Bloomberg has labelled this the world’s largest work from home experiment in history.

One company that has been a winner is American-listed Zoom Communications (NDQ:ZOOM) which rose from $US73 ($112) to $US105 in the last month.

The company revealed last week it added more monthly active users so far in 2020 than the entire 2019 calendar year. CEO Eric Yuan put this down to the virus.

And just who on the ASX is seeking to capitalise on this?

There’s no shortage of telcos but a handful have innovative solutions that could capitalise on the rise of remote working.

One of these is business-focused internet provider Vonex (ASX:VN8). The company is launching a platform “Oper8tor” which will allow users to communicate across platforms (such as Skype, Zoom and WhatsApp) regardless of whether or not they are using the same platform.

Another is Netlinkz (ASX:NET), which has a technology allowing organisations to do business over the internet using a network solution that is generally invisible.

The company’s technology was selected by the Beijing municipal government last month to provide remote information-sharing services as part of an effort to contain the virus and get China back to work.

 

Making the most of time

While it can work with face-to-face meetings as well as remotely, intelligent workplace software LiveTiles (ASX:LVT) last year launched an Intelligent Meeting Suite.
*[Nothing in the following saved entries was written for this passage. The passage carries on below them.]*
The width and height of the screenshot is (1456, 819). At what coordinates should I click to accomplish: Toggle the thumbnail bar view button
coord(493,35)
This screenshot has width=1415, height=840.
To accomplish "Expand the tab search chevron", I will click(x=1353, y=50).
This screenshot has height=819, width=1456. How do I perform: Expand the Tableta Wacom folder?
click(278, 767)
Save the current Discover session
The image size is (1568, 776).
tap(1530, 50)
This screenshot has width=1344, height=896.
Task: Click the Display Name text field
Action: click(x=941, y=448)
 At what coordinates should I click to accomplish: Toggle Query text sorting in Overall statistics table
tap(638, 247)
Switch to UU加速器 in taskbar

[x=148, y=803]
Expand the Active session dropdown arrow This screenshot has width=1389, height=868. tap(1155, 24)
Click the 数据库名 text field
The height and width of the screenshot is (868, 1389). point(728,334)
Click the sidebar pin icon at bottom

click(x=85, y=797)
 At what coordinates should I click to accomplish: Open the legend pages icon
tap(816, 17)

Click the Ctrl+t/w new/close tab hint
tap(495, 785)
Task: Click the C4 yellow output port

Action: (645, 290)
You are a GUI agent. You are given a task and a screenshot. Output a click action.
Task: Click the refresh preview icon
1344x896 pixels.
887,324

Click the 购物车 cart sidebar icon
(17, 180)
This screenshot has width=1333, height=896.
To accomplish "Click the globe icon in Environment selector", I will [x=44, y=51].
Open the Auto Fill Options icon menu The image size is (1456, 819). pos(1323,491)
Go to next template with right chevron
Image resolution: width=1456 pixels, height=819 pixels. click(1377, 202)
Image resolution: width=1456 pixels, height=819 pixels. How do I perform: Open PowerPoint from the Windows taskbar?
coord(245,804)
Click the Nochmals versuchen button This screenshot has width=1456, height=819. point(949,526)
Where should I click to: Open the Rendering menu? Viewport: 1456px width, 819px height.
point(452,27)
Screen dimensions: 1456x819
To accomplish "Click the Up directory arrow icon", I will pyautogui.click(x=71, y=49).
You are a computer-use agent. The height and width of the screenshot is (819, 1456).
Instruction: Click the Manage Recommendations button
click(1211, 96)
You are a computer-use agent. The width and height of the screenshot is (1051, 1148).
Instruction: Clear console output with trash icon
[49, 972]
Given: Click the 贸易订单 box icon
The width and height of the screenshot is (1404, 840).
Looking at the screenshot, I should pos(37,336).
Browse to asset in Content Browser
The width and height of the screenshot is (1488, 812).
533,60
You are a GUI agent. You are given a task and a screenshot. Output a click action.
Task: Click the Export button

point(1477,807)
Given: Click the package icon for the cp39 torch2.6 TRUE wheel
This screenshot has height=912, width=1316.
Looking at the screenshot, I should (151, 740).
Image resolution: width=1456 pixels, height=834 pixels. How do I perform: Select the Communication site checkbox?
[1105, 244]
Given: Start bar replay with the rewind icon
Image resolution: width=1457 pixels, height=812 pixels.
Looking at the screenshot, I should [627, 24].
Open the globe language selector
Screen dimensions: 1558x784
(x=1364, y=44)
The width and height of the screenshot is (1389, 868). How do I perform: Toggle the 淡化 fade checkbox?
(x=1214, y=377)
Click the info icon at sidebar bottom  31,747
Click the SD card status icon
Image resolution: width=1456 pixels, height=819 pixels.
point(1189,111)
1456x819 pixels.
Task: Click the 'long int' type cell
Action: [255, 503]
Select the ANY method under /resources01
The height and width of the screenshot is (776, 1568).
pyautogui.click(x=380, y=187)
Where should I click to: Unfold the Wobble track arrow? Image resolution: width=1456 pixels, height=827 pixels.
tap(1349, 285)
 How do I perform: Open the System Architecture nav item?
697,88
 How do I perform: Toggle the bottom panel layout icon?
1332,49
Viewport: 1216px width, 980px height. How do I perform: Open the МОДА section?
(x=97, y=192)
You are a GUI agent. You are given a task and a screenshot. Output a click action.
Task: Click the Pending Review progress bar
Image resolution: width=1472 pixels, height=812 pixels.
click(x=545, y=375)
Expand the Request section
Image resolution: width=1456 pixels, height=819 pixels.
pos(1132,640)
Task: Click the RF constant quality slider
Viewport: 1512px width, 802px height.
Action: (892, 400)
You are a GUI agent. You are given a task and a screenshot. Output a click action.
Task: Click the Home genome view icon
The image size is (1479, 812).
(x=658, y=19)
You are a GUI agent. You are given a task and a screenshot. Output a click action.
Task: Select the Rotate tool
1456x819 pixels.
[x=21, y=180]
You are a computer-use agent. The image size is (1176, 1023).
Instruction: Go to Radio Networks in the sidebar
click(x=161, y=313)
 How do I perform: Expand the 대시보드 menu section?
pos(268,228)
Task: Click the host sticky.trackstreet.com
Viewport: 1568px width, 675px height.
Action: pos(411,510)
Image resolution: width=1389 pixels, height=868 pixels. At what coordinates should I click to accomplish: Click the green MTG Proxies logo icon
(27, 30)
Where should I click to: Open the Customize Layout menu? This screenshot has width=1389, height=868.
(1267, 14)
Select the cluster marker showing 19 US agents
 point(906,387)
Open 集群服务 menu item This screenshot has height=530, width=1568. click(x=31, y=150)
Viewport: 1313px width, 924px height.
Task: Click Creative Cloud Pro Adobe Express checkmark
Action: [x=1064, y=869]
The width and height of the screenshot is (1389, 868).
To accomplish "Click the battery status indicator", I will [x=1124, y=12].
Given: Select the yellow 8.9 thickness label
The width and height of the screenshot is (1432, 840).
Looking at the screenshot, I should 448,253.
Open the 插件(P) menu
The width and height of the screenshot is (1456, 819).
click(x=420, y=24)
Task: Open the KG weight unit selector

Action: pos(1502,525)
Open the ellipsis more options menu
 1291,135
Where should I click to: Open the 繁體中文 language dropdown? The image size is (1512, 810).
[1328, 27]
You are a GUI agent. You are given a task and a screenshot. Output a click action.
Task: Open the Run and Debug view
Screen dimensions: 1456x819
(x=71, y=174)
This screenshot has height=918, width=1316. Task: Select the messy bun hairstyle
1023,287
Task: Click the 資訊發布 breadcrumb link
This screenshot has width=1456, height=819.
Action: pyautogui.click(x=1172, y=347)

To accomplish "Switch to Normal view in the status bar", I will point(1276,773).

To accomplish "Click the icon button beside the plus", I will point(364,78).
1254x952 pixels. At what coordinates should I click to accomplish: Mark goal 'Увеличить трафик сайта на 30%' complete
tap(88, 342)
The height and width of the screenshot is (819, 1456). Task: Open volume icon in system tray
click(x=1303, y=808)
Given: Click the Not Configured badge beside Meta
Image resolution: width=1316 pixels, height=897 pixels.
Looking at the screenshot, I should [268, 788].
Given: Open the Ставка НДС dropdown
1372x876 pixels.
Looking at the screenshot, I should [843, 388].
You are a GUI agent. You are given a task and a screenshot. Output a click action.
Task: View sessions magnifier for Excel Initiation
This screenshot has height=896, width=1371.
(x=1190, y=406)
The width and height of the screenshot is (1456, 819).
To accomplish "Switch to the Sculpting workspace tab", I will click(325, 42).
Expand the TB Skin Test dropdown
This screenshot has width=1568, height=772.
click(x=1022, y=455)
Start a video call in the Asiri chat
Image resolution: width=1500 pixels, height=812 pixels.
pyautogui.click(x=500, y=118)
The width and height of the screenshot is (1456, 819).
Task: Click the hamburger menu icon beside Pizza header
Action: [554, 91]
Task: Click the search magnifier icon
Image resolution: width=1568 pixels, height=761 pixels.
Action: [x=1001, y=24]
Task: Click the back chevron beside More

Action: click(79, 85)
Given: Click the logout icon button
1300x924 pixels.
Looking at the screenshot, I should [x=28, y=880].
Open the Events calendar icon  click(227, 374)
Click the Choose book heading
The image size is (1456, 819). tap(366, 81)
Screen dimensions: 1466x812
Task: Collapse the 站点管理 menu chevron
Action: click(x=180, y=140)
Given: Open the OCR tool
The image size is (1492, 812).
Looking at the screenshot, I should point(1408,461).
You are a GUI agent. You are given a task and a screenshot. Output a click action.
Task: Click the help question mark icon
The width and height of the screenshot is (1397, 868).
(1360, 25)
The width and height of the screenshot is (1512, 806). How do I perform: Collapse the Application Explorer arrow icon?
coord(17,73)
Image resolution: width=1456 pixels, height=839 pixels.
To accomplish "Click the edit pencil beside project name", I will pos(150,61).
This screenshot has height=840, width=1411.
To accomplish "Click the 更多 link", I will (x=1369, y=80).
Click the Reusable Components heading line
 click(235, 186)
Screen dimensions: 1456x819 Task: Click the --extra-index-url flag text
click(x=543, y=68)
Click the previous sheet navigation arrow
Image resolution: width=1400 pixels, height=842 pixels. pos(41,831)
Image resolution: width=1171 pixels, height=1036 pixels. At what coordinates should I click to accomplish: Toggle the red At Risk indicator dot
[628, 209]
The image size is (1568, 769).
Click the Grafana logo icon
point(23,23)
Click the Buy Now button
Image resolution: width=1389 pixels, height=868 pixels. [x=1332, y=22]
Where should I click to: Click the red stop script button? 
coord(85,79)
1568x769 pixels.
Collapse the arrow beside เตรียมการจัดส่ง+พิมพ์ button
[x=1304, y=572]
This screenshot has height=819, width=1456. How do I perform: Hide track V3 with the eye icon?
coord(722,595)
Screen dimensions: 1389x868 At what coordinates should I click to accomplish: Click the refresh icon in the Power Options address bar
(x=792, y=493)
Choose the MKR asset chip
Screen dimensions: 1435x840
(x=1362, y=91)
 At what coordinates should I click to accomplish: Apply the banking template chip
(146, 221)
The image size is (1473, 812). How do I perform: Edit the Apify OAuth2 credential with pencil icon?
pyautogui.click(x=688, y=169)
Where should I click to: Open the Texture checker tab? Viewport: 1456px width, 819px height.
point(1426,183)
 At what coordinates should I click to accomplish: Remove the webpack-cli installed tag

The company says it’s a world first AI solution that integrates with platforms such as Zoom to transcribe conversations, capture action items and meeting insights and present them in a concise, editable summary.

It also uses predictive analytics to arrange an ideal meeting time.

When announcing the product, LiveTiles cited a study showing professionals spent two hours a week in unproductive meetings, which cumulatively amounted to 24 billion hours a year and $US541bn in wasted effort.

Voice recording software vendor Dubber (ASX:DUB) offers call recording and AI-insight services. These can be integrated into its clients’ own systems.

In early February, Dubber signed an agreement with Telstra giving the telco giant’s customers access to Dubber’s software.

At Stockhead we tell it like it is. While Netlinkz is a Stockhead advertiser, it did not sponsor this article.